▶ WHAT THE TASK ASKS
Below are some entries. Copy each line that holds the string "beside".

▶ Stored data
++++++++++

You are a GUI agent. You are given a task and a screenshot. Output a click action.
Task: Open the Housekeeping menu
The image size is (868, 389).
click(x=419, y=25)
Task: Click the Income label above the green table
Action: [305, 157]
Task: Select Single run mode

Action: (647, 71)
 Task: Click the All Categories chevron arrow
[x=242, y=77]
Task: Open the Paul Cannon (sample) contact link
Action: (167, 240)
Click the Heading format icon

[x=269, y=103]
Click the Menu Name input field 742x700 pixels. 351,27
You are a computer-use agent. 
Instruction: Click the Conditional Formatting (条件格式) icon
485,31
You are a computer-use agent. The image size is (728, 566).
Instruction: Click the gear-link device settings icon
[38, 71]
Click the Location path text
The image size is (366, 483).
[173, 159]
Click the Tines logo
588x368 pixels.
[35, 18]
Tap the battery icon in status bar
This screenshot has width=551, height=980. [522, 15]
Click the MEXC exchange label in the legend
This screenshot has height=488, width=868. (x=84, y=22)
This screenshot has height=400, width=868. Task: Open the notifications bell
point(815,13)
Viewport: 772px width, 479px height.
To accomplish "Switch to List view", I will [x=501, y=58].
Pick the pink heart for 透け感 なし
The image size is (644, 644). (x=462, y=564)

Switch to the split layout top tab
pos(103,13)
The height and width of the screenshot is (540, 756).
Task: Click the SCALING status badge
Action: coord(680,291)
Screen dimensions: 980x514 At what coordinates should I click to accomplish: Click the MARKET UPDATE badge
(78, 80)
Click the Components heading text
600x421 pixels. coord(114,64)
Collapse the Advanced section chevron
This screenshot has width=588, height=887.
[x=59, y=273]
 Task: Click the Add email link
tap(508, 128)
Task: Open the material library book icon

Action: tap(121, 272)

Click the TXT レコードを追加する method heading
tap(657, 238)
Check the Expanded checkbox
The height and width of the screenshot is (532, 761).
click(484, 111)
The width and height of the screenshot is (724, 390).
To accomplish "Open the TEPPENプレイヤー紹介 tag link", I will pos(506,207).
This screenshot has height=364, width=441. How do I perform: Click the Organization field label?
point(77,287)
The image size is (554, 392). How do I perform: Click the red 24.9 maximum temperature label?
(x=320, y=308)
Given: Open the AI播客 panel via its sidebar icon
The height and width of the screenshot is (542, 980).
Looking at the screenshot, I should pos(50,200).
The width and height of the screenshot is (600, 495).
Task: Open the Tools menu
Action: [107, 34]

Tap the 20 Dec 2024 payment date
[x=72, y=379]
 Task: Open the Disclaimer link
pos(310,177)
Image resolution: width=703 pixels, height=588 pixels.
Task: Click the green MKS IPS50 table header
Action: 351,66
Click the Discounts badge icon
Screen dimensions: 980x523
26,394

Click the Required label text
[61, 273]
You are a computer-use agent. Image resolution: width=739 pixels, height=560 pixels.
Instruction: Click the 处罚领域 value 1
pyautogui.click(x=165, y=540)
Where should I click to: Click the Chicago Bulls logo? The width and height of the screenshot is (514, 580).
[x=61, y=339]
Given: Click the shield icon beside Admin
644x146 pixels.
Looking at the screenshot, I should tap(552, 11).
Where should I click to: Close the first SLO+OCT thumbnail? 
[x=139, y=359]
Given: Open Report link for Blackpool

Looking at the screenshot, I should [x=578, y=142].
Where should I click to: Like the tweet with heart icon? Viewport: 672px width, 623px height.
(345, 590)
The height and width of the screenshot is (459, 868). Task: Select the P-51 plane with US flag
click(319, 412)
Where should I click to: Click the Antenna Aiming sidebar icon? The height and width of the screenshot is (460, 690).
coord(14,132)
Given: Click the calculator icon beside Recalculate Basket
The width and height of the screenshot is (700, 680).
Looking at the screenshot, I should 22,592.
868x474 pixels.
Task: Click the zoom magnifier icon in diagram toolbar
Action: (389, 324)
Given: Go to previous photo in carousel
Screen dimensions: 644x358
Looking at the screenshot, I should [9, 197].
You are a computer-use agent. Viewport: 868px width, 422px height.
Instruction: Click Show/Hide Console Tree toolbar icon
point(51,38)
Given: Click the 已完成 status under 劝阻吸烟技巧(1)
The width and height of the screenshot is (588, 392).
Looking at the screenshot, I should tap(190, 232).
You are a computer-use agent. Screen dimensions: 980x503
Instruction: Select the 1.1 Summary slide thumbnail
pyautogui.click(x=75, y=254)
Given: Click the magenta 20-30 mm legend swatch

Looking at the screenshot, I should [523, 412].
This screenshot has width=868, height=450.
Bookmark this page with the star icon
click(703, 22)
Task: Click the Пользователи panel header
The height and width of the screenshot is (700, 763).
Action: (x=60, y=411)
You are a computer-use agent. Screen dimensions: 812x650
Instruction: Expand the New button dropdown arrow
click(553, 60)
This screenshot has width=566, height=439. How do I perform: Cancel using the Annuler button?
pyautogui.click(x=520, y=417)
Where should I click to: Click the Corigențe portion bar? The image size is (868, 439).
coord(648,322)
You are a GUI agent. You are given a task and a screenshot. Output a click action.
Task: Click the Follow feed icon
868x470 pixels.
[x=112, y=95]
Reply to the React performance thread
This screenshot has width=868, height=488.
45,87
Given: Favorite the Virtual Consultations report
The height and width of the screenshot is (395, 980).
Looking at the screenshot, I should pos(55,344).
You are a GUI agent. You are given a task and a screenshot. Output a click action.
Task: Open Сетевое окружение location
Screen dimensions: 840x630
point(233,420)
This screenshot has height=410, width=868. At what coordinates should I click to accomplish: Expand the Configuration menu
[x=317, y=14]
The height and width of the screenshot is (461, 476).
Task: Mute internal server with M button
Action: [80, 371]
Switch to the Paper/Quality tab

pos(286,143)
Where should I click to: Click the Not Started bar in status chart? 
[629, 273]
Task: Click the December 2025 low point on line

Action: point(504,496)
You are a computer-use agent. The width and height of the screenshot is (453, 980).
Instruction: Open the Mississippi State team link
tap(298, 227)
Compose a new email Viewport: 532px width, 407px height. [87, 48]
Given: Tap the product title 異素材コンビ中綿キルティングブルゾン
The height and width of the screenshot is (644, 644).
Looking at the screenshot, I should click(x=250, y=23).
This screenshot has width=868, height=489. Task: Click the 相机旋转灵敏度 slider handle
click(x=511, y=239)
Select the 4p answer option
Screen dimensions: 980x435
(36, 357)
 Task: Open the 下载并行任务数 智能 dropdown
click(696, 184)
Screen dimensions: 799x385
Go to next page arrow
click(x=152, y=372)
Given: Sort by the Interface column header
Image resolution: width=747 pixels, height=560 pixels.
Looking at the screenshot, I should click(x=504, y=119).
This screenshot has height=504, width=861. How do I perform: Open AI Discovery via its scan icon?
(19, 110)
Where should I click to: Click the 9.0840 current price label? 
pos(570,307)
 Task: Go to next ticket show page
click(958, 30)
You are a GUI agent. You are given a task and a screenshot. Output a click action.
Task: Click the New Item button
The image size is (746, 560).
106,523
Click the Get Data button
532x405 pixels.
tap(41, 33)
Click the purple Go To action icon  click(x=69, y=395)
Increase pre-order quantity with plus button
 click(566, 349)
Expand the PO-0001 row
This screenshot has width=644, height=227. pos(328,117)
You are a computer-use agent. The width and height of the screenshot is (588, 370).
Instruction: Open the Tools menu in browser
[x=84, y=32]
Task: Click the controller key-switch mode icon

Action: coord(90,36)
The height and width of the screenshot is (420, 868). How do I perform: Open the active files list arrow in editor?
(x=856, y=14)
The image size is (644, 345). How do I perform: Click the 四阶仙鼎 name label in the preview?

++++++++++

▶ TASK OUTPUT
Given: Click the shield icon beside Admin
Given: Click the calculator icon beside Recalculate Basket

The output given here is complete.